It will be appreciated that the exemplary devices shown in the block diagrams described above may represent one functionally descriptive example of many potential implementations. Accordingly, division, omission or inclusion of block functions depicted in the accompanying figures does not infer that the hardware components, circuits, software and/or elements for implementing these functions would necessarily be divided, omitted, or included in embodiments.

At least one computer-readable storage medium may include instructions that, when executed, cause a system to perform any of the computer-implemented methods described herein.

Some embodiments may be described using the expression “one embodiment” or “an embodiment” along with their derivatives. These terms mean that a particular feature, structure, or characteristic described in connection with the embodiment is included in at least one embodiment. The appearances of the phrase “in one embodiment” in various places in the specification are not necessarily all referring to the same embodiment. Moreover, unless otherwise noted the features described above are recognized to be usable together in any combination. Thus, any features discussed separately may be employed in combination with each other unless it is noted that the features are incompatible with each other.

With general reference to notations and nomenclature used herein, the detailed descriptions herein may be presented in terms of program procedures executed on a computer or network of computers. These procedural descriptions and representations are used by those skilled in the art to most effectively convey the substance of their work to others skilled in the art.

A procedure is here, and generally, conceived to be a self-consistent sequence of operations leading to a desired result.

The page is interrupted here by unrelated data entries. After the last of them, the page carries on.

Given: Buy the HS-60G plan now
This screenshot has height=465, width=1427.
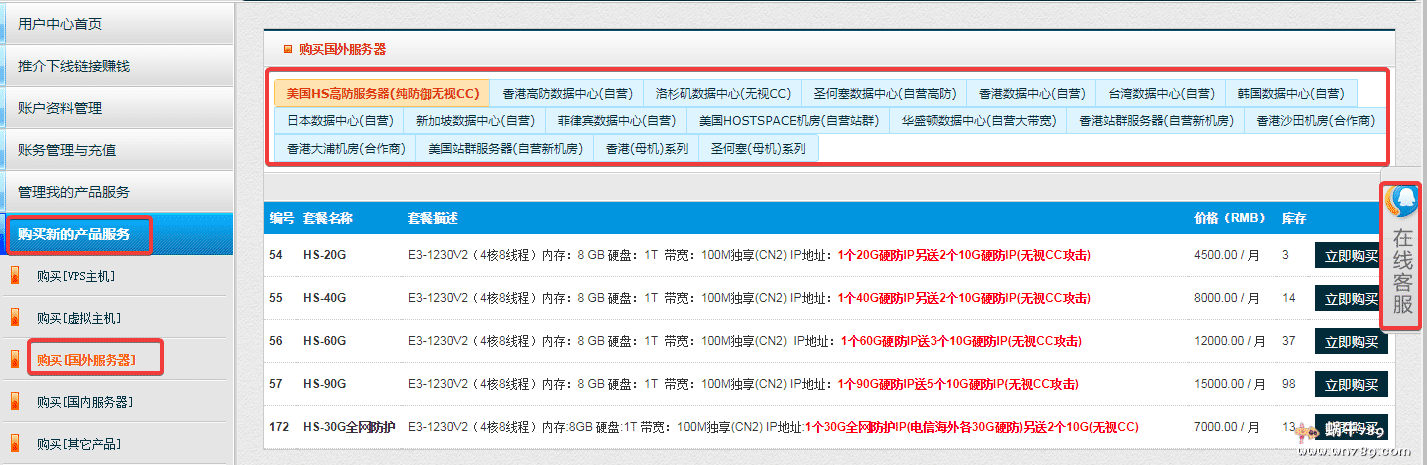Looking at the screenshot, I should pos(1351,342).
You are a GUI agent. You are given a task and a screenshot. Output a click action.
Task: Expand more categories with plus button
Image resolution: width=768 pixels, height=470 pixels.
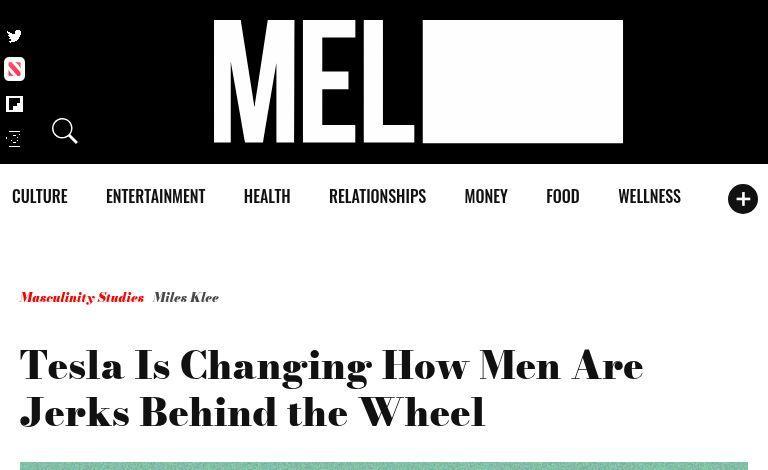(742, 199)
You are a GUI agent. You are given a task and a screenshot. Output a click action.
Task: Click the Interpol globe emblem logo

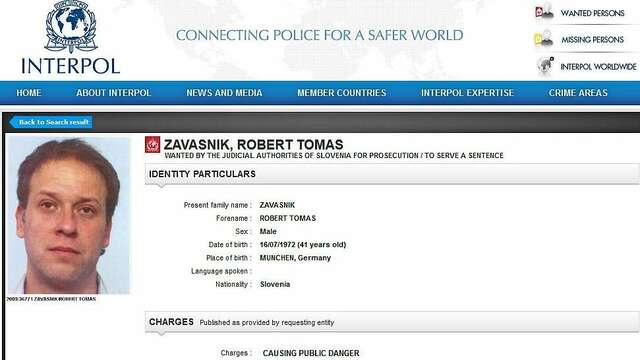pos(71,27)

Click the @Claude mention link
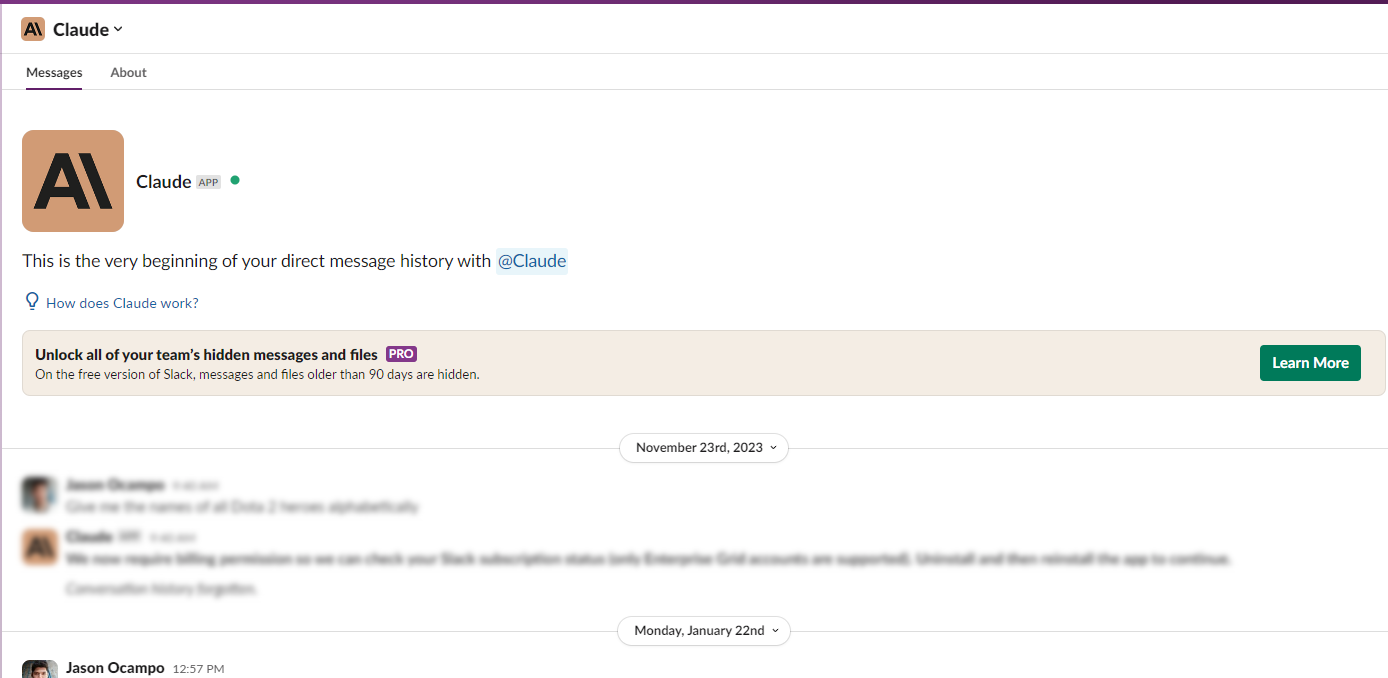[x=532, y=261]
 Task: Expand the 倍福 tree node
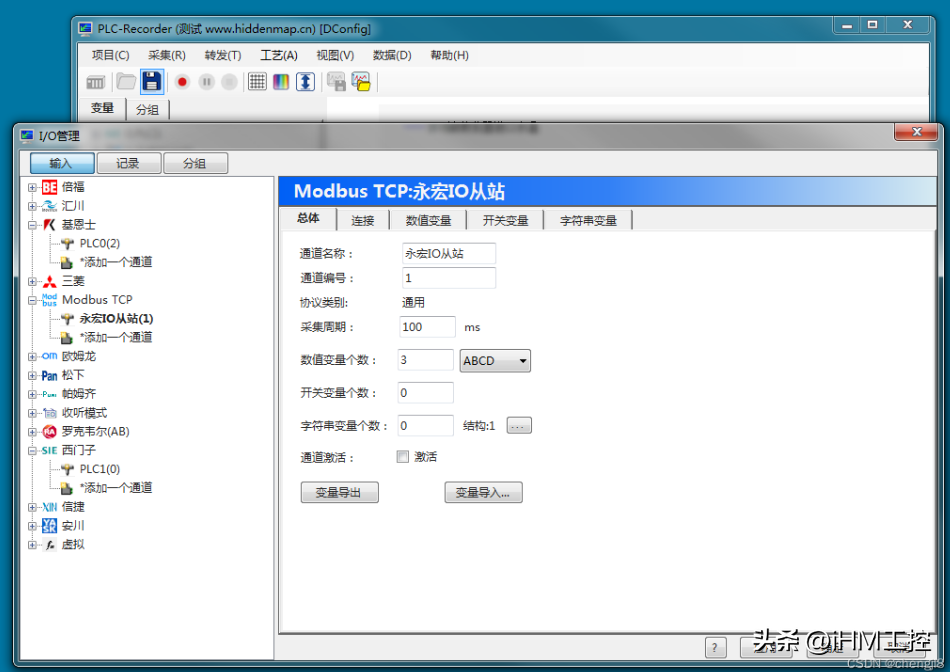click(x=32, y=187)
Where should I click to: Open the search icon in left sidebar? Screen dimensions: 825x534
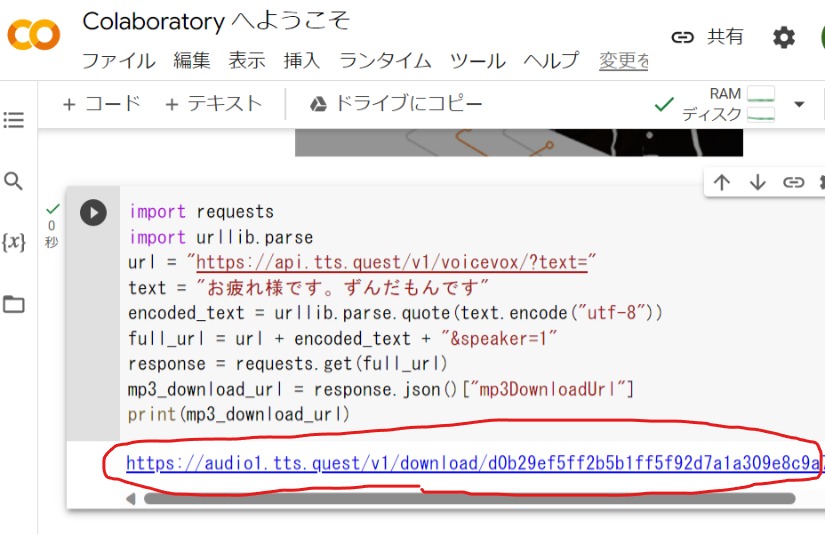pos(14,181)
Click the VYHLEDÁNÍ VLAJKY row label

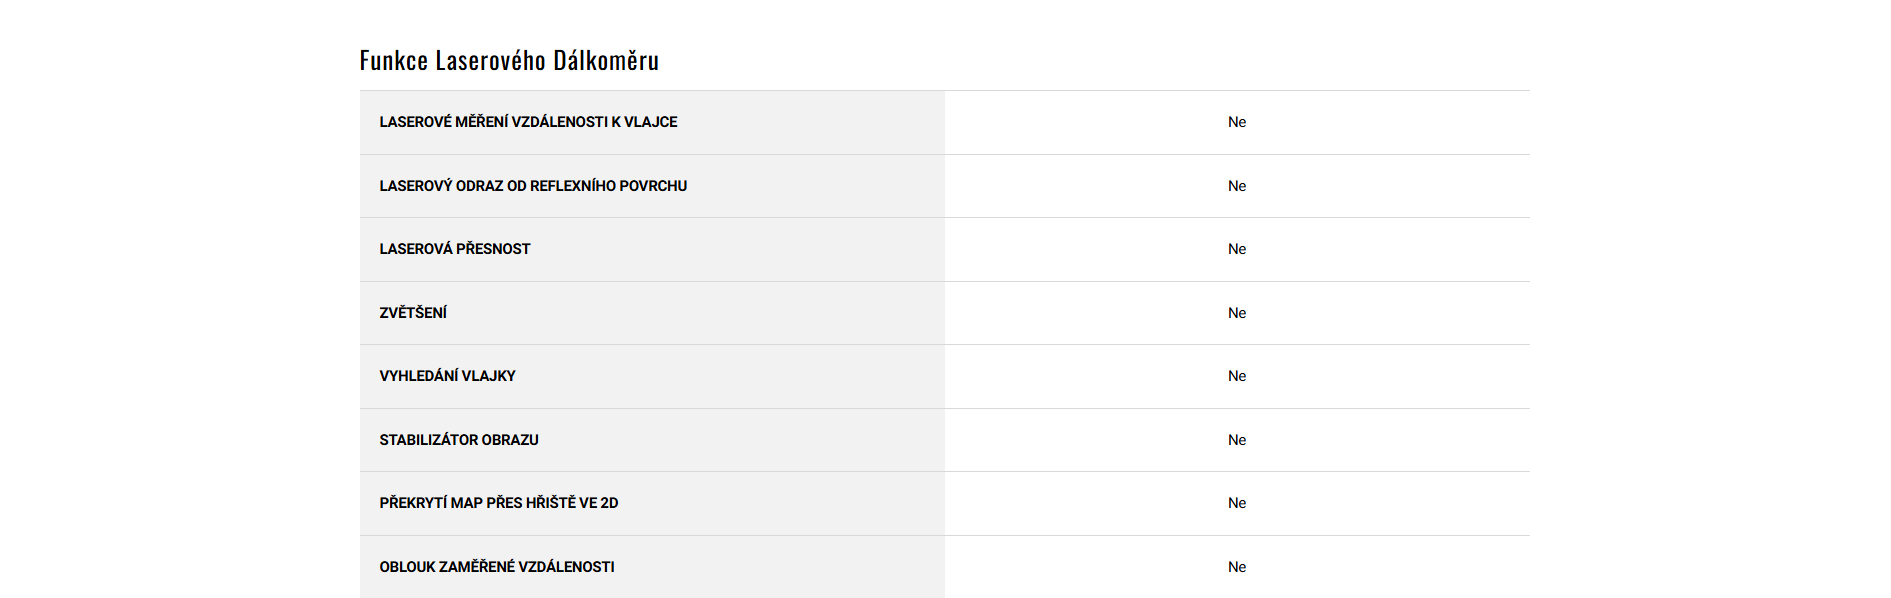tap(447, 376)
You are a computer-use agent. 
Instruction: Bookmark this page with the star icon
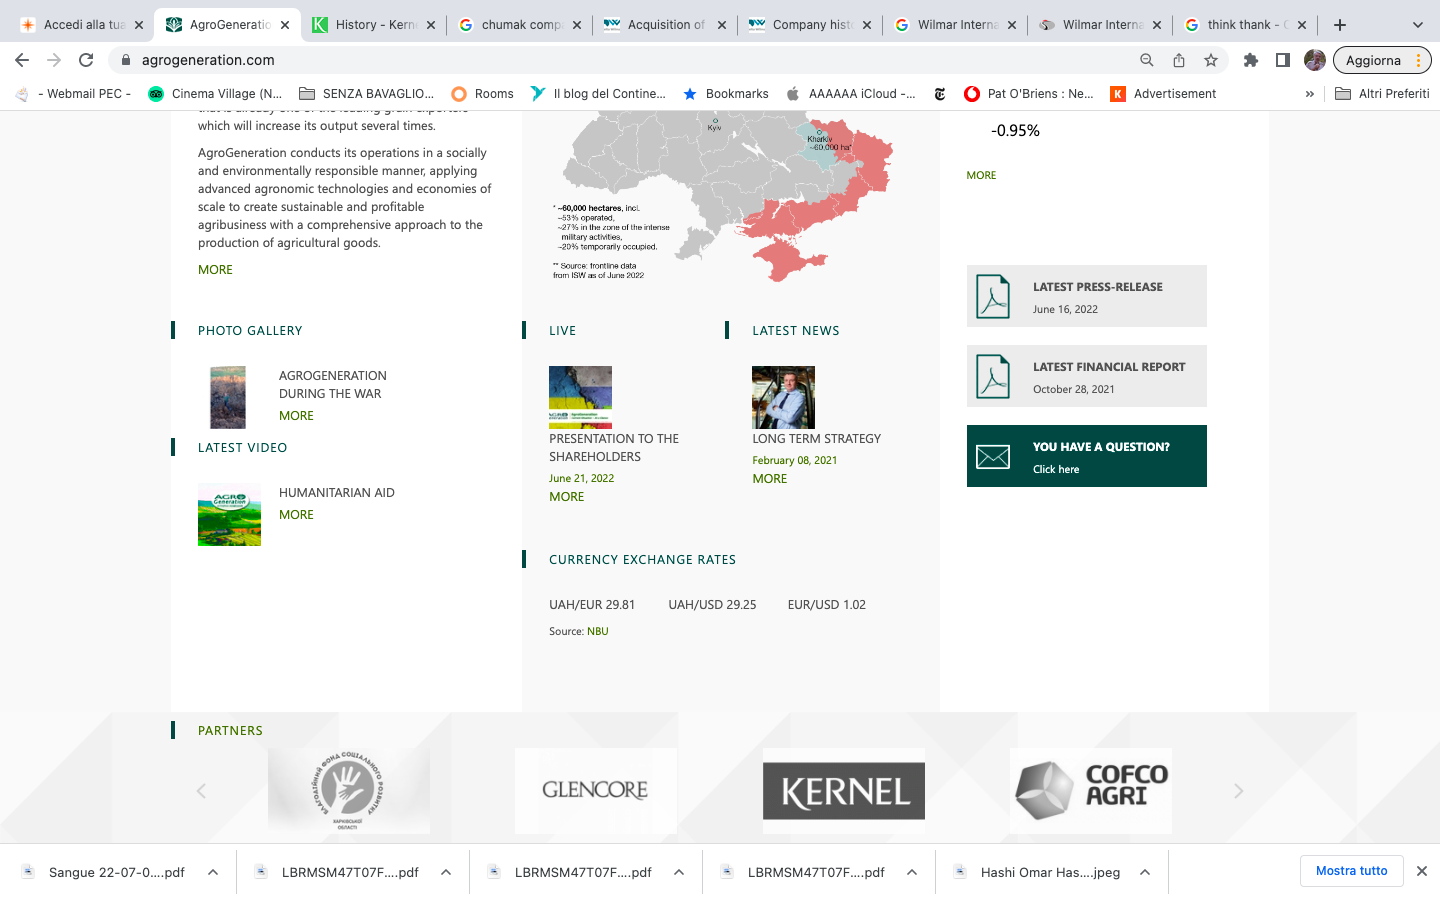coord(1211,60)
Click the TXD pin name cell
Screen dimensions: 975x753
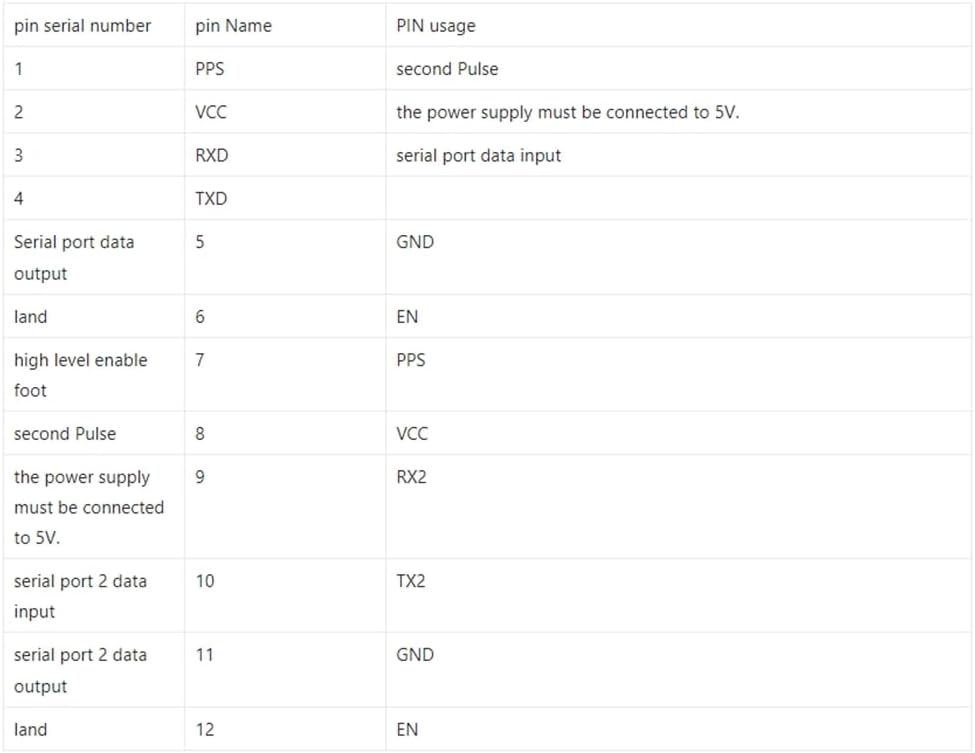[212, 198]
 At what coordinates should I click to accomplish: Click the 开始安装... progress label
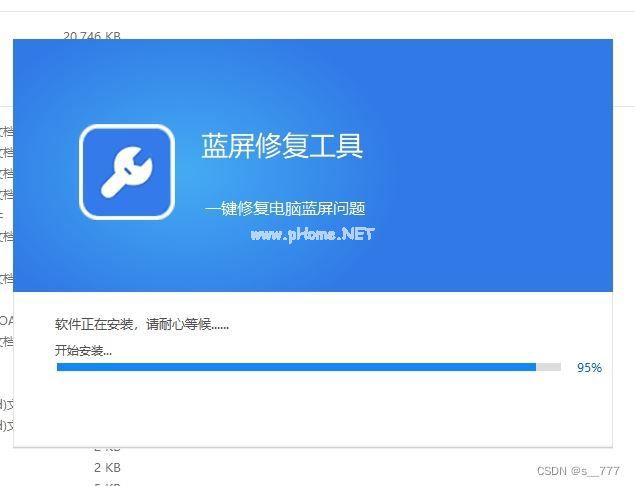(83, 350)
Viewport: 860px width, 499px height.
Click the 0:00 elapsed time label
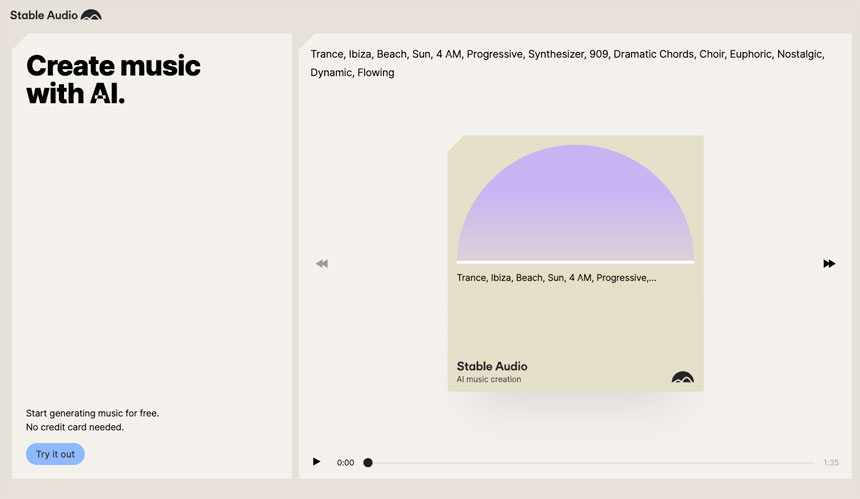345,463
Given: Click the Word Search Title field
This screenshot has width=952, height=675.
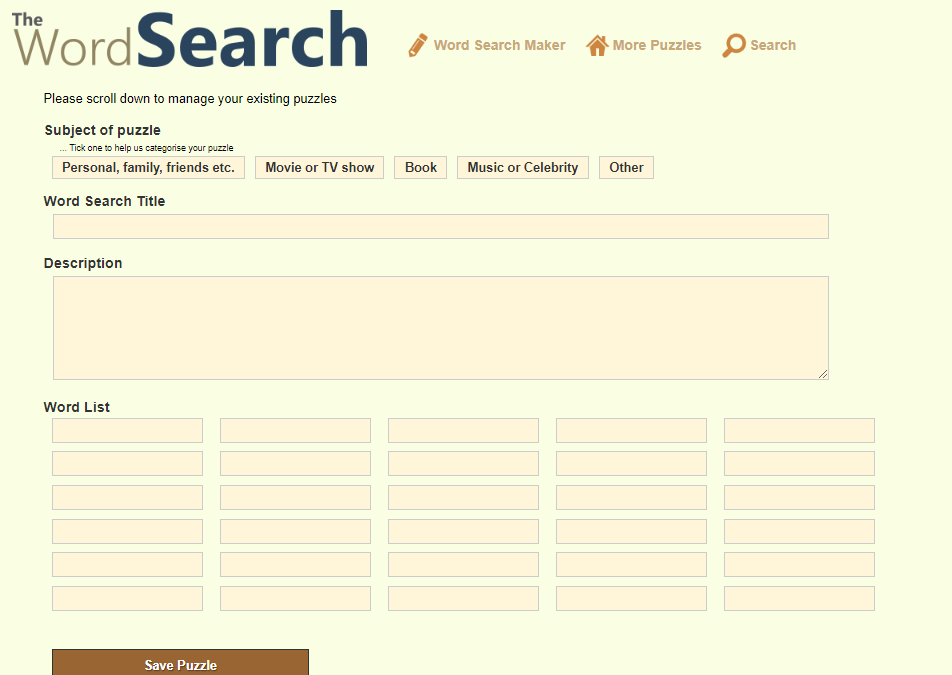Looking at the screenshot, I should [x=440, y=226].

These operations are those requiring physical manipulations of physical quantities. Usually, though not necessarily, these quantities take the form of electrical, magnetic or optical signals capable of being stored, transferred, combined, compared, and otherwise manipulated. It proves convenient at times, principally for reasons of common usage, to refer to these signals as bits, values, elements, symbols, characters, terms, numbers, or the like. It should be noted, however, that all of these and similar terms are to be associated with the appropriate physical quantities and are merely convenient labels applied to those quantities.

Further, the manipulations performed are often referred to in terms, such as adding or comparing, which are commonly associated with mental operations performed by a human operator. No such capability of a human operator is necessary, or desirable in most cases, in any of the operations described herein, which form part of one or more embodiments. Rather, the operations are machine operations. Useful machines for performing operations of various embodiments include general purpose digital computers or similar devices.

Some embodiments may be described using the expression “coupled” and “connected” along with their derivatives. These terms are not necessarily intended as synonyms for each other. For example, some embodiments may be described using the terms “connected” and/or “coupled” to indicate that two or more elements are in direct physical or electrical contact with each other. The term “coupled,” however, may also mean that two or more elements are not in direct contact with each other, but yet still co-operate or interact with each other.

Various embodiments also relate to apparatus or systems for performing these operations. This apparatus may be specially constructed for the required purpose or it may comprise a general purpose computer as selectively activated or reconfigured by a computer program stored in the computer. The procedures presented herein are not inherently related to a particular computer or other apparatus. Various general purpose machines may be used with programs written in accordance with the teachings herein, or it may prove convenient to construct more specialized apparatus to perform the required method steps. The required structure for a variety of these machines will appear from the description given.

What has been described above includes examples of the disclosed architecture. It is, of course, not possible to describe every conceivable combination of components and/or methodologies, but one of ordinary skill in the art may recognize that many further combinations and permutations are possible. Accordingly, the novel architecture is intended to embrace all such alterations, modifications and variations that fall within the spirit and scope of the appended claims.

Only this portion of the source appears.